The art of meditation is re-setting your focus to your breath, recognizing how your body feels, hearing the sounds around you ~ to whatever you set your intention to begin with.

Meditation is a "practice" and not a skill that will be mastered. There are no wrong ways to meditate. Practice means learning how to build a personal relationship to meditation.

The importance of meditation for those diagnosed with ADHD needs to be a Maslow hierarchy of need, equal to food, water, sleep, and shelter.
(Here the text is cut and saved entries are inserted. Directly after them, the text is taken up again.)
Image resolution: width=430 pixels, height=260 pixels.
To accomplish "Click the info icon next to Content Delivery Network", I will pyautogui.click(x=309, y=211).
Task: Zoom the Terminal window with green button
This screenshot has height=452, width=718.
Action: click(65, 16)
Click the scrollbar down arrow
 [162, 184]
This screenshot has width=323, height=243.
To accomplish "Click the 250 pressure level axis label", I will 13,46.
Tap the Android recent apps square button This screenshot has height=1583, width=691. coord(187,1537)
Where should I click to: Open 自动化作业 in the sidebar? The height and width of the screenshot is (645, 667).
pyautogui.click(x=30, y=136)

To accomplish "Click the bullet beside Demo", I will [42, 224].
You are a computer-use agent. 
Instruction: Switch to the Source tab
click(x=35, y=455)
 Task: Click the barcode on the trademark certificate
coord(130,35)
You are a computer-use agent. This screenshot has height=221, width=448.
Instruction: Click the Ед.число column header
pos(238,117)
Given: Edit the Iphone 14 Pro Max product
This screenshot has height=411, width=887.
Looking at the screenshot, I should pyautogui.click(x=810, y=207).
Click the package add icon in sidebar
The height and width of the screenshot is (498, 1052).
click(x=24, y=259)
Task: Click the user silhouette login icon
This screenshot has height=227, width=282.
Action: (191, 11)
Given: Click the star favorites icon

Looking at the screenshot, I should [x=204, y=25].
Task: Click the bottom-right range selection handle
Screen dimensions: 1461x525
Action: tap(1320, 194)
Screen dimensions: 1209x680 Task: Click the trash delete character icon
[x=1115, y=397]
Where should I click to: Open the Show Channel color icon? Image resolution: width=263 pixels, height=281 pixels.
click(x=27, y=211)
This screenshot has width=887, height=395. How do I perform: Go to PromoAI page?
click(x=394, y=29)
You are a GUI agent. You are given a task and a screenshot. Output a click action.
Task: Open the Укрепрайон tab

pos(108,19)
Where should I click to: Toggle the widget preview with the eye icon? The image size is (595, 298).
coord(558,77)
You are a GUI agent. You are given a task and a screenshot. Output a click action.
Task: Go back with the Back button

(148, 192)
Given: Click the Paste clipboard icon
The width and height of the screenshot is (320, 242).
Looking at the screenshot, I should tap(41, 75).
It’s not just a cool hip thing everyone is doing ~ a “shiny object” to rush toward and hyper-focus on for several weeks, spending too much money signing up for monthly auto-draft yoga classes, and draining your bank account in ways that create the worst of ADHD storms!

Instead, meditation is fuel for your ADHD brain to reach a center point of calm throughout the day and to increase feel-good hormones.

I introduce my clients to three different ways to build a relationship with meditation.

  1. Guided Meditations – a first step to learning what it feels like to be centered and calm, even for just nano-seconds at the beginning. I suggest the Insight Timer app (https://insighttimer.com/) with thousands of guided meditations to choose from. I encourage clients to find the most unusual, atypical guided meditations that capture their “shiny-object-seeking” minds to center and focus themselves.

  2. Interval Bells - setting up periods of silence with a series of bells that ring at chosen intervals. An example would be to set a timer for 20 minutes and every two minutes a bell will ring to reset, or shift your focus from sounds, to focusing on breathing. Those diagnosed with ADHD need choices to hold their interest. There’s no need for incense or sitting in uncomfortable positions. 

  3. Contemplative Meditations - the act of “filling your mind” with an activity. Yoga is a great example of contemplative meditation that creates greater awareness and mindfulness. The act of washing dishes, or folding clothes, can also be mindful in the awareness you bring to it for the focus of being calm and centering yourself.

Two ways to practice contemplation are what I call Slow Motion and Micro-Meditations.

Slow Motion is simply slowing down an activity by 25% to increase your awareness to stay centered, like walking to your car slower from the house or work. Smile. Pause. See the moment. Appreciate the mental gymnastics of your brain.

Micro-Meditations use one, two, or three-minute meditations to re-center yourself throughout the day to re-engage the kinesthetic memory of what you felt in other times of meditation. Those diagnosed with ADHD need this because we’re thrown off center so often.

My favorite meditation, now 20 years running, is to face the sun, close my eyes, and breathe deeply, while counting in my head one thousand one, one thousand two……up to one thousand sixty, for a minute, contemplating living a wildly passionate and fun life.

So, this is my recommendation for you: start meditating now and see where it takes you. One-minute, three-minute, or five-minute sessions are great places to start, though if you want to hit the pause button for longer, you should certainly go ahead.